++++ Input for this task ++++
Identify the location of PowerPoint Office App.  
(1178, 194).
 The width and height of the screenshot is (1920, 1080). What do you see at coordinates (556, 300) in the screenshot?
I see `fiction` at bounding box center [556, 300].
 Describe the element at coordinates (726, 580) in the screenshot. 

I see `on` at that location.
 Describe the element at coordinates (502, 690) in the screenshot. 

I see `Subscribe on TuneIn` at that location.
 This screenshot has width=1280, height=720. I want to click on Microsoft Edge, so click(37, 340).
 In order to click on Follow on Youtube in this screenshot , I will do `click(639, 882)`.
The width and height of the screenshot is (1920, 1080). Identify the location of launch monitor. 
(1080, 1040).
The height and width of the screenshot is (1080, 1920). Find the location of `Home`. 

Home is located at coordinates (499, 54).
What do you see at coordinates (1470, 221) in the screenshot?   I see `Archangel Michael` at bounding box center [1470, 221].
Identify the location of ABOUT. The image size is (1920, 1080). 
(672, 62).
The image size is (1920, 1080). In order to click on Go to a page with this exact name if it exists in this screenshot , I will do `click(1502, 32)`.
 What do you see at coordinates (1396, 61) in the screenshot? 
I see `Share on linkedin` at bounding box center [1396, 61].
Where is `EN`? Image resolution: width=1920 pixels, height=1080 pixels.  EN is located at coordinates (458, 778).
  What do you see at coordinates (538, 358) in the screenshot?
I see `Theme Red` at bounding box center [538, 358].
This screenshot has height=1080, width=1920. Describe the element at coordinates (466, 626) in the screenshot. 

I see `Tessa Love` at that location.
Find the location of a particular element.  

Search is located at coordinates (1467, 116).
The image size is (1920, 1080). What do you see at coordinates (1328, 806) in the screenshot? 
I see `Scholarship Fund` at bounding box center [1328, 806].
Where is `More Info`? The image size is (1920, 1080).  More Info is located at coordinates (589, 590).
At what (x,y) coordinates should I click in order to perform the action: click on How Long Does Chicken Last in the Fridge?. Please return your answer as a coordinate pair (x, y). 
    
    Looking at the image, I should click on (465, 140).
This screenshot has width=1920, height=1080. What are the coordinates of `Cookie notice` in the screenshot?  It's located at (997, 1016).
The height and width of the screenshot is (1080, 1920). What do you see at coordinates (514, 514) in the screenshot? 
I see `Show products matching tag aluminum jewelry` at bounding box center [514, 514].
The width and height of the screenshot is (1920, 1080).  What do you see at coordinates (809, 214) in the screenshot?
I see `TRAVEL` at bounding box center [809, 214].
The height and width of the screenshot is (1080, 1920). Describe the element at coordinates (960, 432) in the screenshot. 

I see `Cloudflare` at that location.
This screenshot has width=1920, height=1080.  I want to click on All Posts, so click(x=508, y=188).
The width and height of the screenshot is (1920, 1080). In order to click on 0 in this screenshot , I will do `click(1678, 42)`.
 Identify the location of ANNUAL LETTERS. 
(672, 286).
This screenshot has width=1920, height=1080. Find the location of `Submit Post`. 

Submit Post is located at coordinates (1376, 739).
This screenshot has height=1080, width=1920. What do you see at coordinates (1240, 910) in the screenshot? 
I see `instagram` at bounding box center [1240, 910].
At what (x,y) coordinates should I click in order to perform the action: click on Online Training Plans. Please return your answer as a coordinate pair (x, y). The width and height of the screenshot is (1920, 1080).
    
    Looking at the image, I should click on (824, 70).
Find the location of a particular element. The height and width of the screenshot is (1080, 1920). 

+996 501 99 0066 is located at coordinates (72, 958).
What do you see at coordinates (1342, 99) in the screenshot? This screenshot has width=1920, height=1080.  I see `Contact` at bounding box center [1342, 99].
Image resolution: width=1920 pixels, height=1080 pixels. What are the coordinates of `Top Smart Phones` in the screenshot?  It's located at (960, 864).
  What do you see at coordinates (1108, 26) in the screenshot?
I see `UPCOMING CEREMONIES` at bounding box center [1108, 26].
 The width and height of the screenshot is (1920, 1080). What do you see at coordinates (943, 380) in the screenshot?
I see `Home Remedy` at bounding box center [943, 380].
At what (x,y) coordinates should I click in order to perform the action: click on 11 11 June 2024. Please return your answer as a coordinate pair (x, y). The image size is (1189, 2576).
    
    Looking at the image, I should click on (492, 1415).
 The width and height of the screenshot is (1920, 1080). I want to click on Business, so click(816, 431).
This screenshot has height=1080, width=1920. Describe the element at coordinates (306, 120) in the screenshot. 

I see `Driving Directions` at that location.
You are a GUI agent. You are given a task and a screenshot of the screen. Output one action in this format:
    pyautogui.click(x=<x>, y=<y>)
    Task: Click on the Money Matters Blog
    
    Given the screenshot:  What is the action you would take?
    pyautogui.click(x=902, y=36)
++++
To do → Can you write out all of the data above again with every "Describe the element" changed to "Name the item" and nothing else altered?

Answer in full →
Identify the location of PowerPoint Office App.  
(1178, 194).
 The width and height of the screenshot is (1920, 1080). What do you see at coordinates (556, 300) in the screenshot?
I see `fiction` at bounding box center [556, 300].
 Name the item at coordinates (726, 580) in the screenshot. 

I see `on` at that location.
 Name the item at coordinates (502, 690) in the screenshot. 

I see `Subscribe on TuneIn` at that location.
 This screenshot has width=1280, height=720. I want to click on Microsoft Edge, so click(37, 340).
 In order to click on Follow on Youtube in this screenshot , I will do `click(639, 882)`.
The width and height of the screenshot is (1920, 1080). Identify the location of launch monitor. 
(1080, 1040).
The height and width of the screenshot is (1080, 1920). Find the location of `Home`. 

Home is located at coordinates (499, 54).
What do you see at coordinates (1470, 221) in the screenshot?   I see `Archangel Michael` at bounding box center [1470, 221].
Identify the location of ABOUT. The image size is (1920, 1080). 
(672, 62).
The image size is (1920, 1080). In order to click on Go to a page with this exact name if it exists in this screenshot , I will do `click(1502, 32)`.
 What do you see at coordinates (1396, 61) in the screenshot? 
I see `Share on linkedin` at bounding box center [1396, 61].
Where is `EN`? Image resolution: width=1920 pixels, height=1080 pixels.  EN is located at coordinates (458, 778).
  What do you see at coordinates (538, 358) in the screenshot?
I see `Theme Red` at bounding box center [538, 358].
This screenshot has height=1080, width=1920. Name the item at coordinates (466, 626) in the screenshot. 

I see `Tessa Love` at that location.
Find the location of a particular element.  

Search is located at coordinates (1467, 116).
The image size is (1920, 1080). What do you see at coordinates (1328, 806) in the screenshot? 
I see `Scholarship Fund` at bounding box center [1328, 806].
Where is `More Info`? The image size is (1920, 1080).  More Info is located at coordinates (589, 590).
At what (x,y) coordinates should I click in order to perform the action: click on How Long Does Chicken Last in the Fridge?. Please return your answer as a coordinate pair (x, y). 
    
    Looking at the image, I should click on (465, 140).
This screenshot has width=1920, height=1080. What are the coordinates of `Cookie notice` in the screenshot?  It's located at (997, 1016).
The height and width of the screenshot is (1080, 1920). What do you see at coordinates (514, 514) in the screenshot? 
I see `Show products matching tag aluminum jewelry` at bounding box center [514, 514].
The width and height of the screenshot is (1920, 1080).  What do you see at coordinates (809, 214) in the screenshot?
I see `TRAVEL` at bounding box center [809, 214].
The height and width of the screenshot is (1080, 1920). Name the item at coordinates (960, 432) in the screenshot. 

I see `Cloudflare` at that location.
This screenshot has width=1920, height=1080.  I want to click on All Posts, so click(x=508, y=188).
The width and height of the screenshot is (1920, 1080). In order to click on 0 in this screenshot , I will do `click(1678, 42)`.
 Identify the location of ANNUAL LETTERS. 
(672, 286).
This screenshot has width=1920, height=1080. Find the location of `Submit Post`. 

Submit Post is located at coordinates (1376, 739).
This screenshot has height=1080, width=1920. What do you see at coordinates (1240, 910) in the screenshot? 
I see `instagram` at bounding box center [1240, 910].
At what (x,y) coordinates should I click in order to perform the action: click on Online Training Plans. Please return your answer as a coordinate pair (x, y). The width and height of the screenshot is (1920, 1080).
    
    Looking at the image, I should click on (824, 70).
Find the location of a particular element. The height and width of the screenshot is (1080, 1920). 

+996 501 99 0066 is located at coordinates (72, 958).
What do you see at coordinates (1342, 99) in the screenshot? This screenshot has width=1920, height=1080.  I see `Contact` at bounding box center [1342, 99].
Image resolution: width=1920 pixels, height=1080 pixels. What are the coordinates of `Top Smart Phones` in the screenshot?  It's located at (960, 864).
  What do you see at coordinates (1108, 26) in the screenshot?
I see `UPCOMING CEREMONIES` at bounding box center [1108, 26].
 The width and height of the screenshot is (1920, 1080). What do you see at coordinates (943, 380) in the screenshot?
I see `Home Remedy` at bounding box center [943, 380].
At what (x,y) coordinates should I click in order to perform the action: click on 11 11 June 2024. Please return your answer as a coordinate pair (x, y). The image size is (1189, 2576).
    
    Looking at the image, I should click on (492, 1415).
 The width and height of the screenshot is (1920, 1080). I want to click on Business, so click(816, 431).
This screenshot has height=1080, width=1920. Name the item at coordinates (306, 120) in the screenshot. 

I see `Driving Directions` at that location.
You are a GUI agent. You are given a task and a screenshot of the screen. Output one action in this format:
    pyautogui.click(x=<x>, y=<y>)
    Task: Click on the Money Matters Blog
    
    Given the screenshot:  What is the action you would take?
    pyautogui.click(x=902, y=36)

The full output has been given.